*** Dataset excerpts ***

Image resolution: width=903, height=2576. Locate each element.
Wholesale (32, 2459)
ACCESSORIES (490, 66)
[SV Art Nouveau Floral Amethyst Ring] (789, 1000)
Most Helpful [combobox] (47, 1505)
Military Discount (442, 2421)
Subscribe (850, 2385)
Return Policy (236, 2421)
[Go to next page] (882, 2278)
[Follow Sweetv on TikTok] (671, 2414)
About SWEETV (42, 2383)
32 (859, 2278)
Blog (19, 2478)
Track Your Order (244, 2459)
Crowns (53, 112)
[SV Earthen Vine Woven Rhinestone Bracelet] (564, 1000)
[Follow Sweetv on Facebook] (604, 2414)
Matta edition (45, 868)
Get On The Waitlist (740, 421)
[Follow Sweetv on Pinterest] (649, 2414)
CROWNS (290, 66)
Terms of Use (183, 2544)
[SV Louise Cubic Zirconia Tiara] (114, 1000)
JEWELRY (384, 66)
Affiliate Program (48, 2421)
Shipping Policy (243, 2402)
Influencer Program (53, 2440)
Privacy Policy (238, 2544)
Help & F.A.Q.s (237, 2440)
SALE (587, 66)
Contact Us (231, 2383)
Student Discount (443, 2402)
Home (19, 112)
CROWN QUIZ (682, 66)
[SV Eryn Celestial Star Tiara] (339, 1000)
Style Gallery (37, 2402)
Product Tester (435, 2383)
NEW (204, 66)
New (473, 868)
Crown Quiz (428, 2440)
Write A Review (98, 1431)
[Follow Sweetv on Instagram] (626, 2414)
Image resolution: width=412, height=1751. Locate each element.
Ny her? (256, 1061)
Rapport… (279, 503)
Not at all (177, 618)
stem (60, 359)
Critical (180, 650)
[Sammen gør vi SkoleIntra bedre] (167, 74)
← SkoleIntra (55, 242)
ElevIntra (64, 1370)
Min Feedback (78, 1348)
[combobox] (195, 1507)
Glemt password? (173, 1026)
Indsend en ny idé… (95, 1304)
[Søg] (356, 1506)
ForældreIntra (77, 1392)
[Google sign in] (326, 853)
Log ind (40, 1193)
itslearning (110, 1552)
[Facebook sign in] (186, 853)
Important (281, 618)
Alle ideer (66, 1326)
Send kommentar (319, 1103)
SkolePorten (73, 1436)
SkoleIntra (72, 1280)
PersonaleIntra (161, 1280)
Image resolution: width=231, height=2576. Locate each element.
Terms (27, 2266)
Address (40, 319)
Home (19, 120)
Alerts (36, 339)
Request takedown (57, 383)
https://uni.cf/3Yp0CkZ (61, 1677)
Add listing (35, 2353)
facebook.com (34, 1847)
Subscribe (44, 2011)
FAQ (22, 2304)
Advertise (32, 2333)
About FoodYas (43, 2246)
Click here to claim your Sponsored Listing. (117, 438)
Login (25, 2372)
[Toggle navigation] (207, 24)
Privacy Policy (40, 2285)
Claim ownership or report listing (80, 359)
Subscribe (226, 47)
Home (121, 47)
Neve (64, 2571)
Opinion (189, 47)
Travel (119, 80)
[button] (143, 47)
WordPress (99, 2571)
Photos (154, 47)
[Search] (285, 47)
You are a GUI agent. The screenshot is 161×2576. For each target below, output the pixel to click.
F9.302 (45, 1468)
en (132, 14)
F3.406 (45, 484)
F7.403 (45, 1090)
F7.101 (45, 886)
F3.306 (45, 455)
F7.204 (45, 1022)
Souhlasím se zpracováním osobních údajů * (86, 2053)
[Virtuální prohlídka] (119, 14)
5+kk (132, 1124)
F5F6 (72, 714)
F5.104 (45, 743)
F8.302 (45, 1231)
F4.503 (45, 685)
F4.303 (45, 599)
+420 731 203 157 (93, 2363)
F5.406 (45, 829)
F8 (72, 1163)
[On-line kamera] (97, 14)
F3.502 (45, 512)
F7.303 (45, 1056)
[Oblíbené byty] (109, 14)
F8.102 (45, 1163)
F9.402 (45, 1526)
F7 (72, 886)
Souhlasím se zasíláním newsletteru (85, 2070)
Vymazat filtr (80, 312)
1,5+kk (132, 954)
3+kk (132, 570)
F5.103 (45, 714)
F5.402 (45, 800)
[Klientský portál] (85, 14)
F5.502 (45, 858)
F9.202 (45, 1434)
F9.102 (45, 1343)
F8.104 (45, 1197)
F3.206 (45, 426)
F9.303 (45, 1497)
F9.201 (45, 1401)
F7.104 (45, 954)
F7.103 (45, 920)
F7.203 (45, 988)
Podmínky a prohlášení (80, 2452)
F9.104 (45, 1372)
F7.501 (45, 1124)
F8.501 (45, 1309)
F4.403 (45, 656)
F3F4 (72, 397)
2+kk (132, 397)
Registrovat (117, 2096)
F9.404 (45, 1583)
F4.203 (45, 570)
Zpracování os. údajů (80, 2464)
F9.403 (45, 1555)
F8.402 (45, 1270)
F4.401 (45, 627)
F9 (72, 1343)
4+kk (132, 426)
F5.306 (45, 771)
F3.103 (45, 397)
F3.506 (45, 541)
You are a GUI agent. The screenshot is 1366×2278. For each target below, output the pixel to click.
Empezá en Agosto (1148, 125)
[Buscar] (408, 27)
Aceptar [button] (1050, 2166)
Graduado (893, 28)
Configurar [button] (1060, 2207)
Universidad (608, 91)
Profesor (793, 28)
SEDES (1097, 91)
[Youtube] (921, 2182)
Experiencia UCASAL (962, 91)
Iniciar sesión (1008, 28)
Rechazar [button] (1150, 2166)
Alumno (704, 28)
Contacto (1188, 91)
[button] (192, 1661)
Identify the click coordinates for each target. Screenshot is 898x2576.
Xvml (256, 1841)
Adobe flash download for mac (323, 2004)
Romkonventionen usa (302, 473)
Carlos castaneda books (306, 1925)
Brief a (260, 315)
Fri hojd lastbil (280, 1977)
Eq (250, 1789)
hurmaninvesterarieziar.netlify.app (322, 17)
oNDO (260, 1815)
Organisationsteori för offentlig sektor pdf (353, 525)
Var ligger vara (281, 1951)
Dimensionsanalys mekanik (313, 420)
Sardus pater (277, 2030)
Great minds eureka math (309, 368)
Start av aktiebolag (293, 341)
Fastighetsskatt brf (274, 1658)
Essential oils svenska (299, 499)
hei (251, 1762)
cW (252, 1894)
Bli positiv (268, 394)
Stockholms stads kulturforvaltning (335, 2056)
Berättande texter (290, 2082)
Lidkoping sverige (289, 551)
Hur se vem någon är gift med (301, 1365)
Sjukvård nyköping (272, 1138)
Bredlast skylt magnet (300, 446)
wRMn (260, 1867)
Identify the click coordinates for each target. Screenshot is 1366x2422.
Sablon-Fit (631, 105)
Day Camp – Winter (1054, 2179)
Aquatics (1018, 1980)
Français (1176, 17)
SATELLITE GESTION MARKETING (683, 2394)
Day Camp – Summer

*** End of Dataset excerpts ***

From the records above, transcribe without alteration every line from the one with "Romkonventionen usa (302, 473)" to the one with "wRMn (260, 1867)", inclusive.

Romkonventionen usa (302, 473)
Carlos castaneda books (306, 1925)
Brief a (260, 315)
Fri hojd lastbil (280, 1977)
Eq (250, 1789)
hurmaninvesterarieziar.netlify.app (322, 17)
oNDO (260, 1815)
Organisationsteori för offentlig sektor pdf (353, 525)
Var ligger vara (281, 1951)
Dimensionsanalys mekanik (313, 420)
Sardus pater (277, 2030)
Great minds eureka math (309, 368)
Start av aktiebolag (293, 341)
Fastighetsskatt brf (274, 1658)
Essential oils svenska (299, 499)
hei (251, 1762)
cW (252, 1894)
Bli positiv (268, 394)
Stockholms stads kulturforvaltning (335, 2056)
Berättande texter (290, 2082)
Lidkoping sverige (289, 551)
Hur se vem någon är gift med (301, 1365)
Sjukvård nyköping (272, 1138)
Bredlast skylt magnet (300, 446)
wRMn (260, 1867)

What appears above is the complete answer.